>> Begin Document extract

Five small building blocks. Master these and Module 2 will feel like the next natural step, not a wall.

Skill 01

Plotting Points on the Coordinate Plane

What it is & why you need it: A point is written \((x,\,y)\). The first number tells you how far to go left/right; the second tells you how far up/down. In Module 2, every line is just a trail of points — if you can plot points, you can graph a line.

Worked example: plot \((3,\,2)\)

  1. Start at the origin \((0,\,0)\) — the center where the two axes cross.
  2. The first number is \(3\). Move 3 units right along the x-axis (right because it's positive).
  3. The second number is \(2\). From there, move 2 units up (up because it's positive).
  4. Make a dot. That dot is the point \((3,\,2)\). Done!

Remember the order: \((x,\,y) = (\text{across},\ \text{up})\) — "you crawl across the floor before you climb up the stairs."

Try it

1. Plot the point \((-2,\,4)\). Which direction do you move first, and how far?

2. A point sits 5 to the left and 3 down from the origin. Write its coordinates.

Show answer
1. The \(x\)-value is \(-2\), so move 2 units left first (left because it's negative). Then the \(y\)-value is \(4\), so move 4 units up. The dot lands in the upper-left region.

2. Left means negative \(x\): \(-5\). Down means negative \(y\): \(-3\). So the point is \((-5,\,-3)\).
Skill 02

Slope: Steepness as Rise over Run

What it is & why you need it: Slope measures how steep a line is — how much it climbs for each step you take to the right. We measure it as \(\text{slope} = \dfrac{\text{rise}}{\text{run}}\) (up-or-down over left-or-right). Module 2 is literally called "Exploring Constant Change," and slope is that constant change.

Worked example: find the slope between \((1,\,2)\) and \((4,\,8)\)

  1. Find the rise (vertical change): subtract the \(y\)-values. \(8 - 2 = 6\). The line goes up 6.
  2. Find the run (horizontal change): subtract the \(x\)-values in the same order. \(4 - 1 = 3\). The line goes right 3.
  3. Make the ratio: \(\text{slope} = \dfrac{\text{rise}}{\text{run}} = \dfrac{6}{3}\).
  4. Simplify: \(\dfrac{6}{3} = 2\). The line rises 2 units for every 1 unit right.

Quick read: a positive slope climbs uphill (left to right), a negative slope goes downhill, and a bigger number means a steeper climb.

Try it

1. A line goes through \((0,\,1)\) and \((2,\,7)\). What is its slope?

2. A ramp rises 4 feet over a horizontal run of 8 feet. What is its slope, simplified?

Show answer
1. Rise \(= 7 - 1 = 6\). Run \(= 2 - 0 = 2\). Slope \(= \dfrac{6}{2} = 3\). The line climbs 3 up for every 1 right.

2. Slope \(= \dfrac{\text{rise}}{\text{run}} = \dfrac{4}{8} = \dfrac{1}{2}\). The ramp rises 1 foot for every 2 feet across — a gentle slope.

>> End Document extract
>> Begin Dataset excerpt

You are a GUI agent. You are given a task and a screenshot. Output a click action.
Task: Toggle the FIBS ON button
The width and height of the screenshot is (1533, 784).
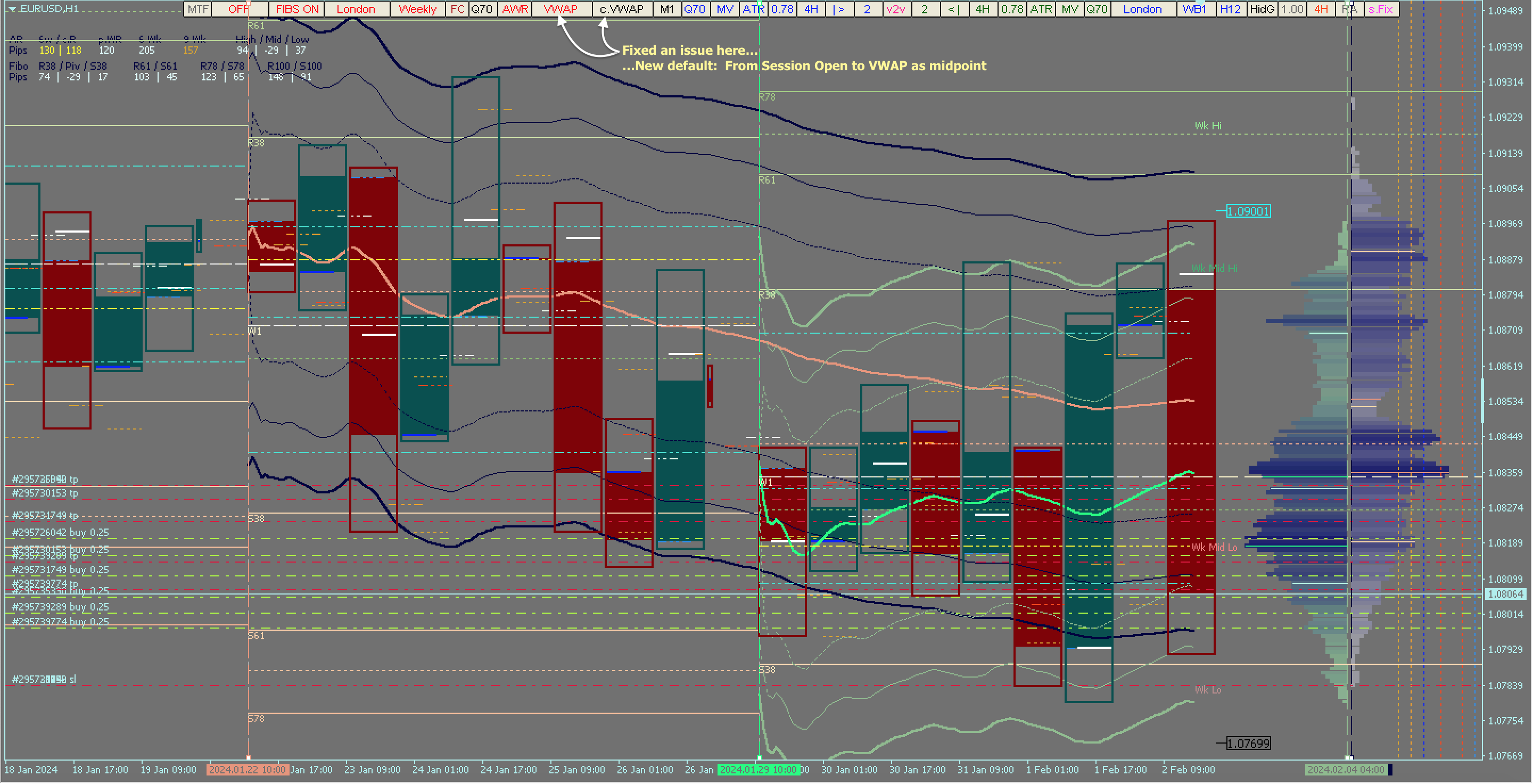297,9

>> End Dataset excerpt

◆ Set tasks ◆
a - In the math lesson, what is Module 2 called?
b - Retype the math lesson from "2. Find the" up to and including "a steeper climb.".

◆ Responses ◆
a - Exploring Constant Change

b -
2. Find the run (horizontal change): subtract the \(x\)-values in the same order. \(4 - 1 = 3\). The line goes right 3.
  3. Make the ratio: \(\text{slope} = \dfrac{\text{rise}}{\text{run}} = \dfrac{6}{3}\).
  4. Simplify: \(\dfrac{6}{3} = 2\). The line rises 2 units for every 1 unit right.

Quick read: a positive slope climbs uphill (left to right), a negative slope goes downhill, and a bigger number means a steeper climb.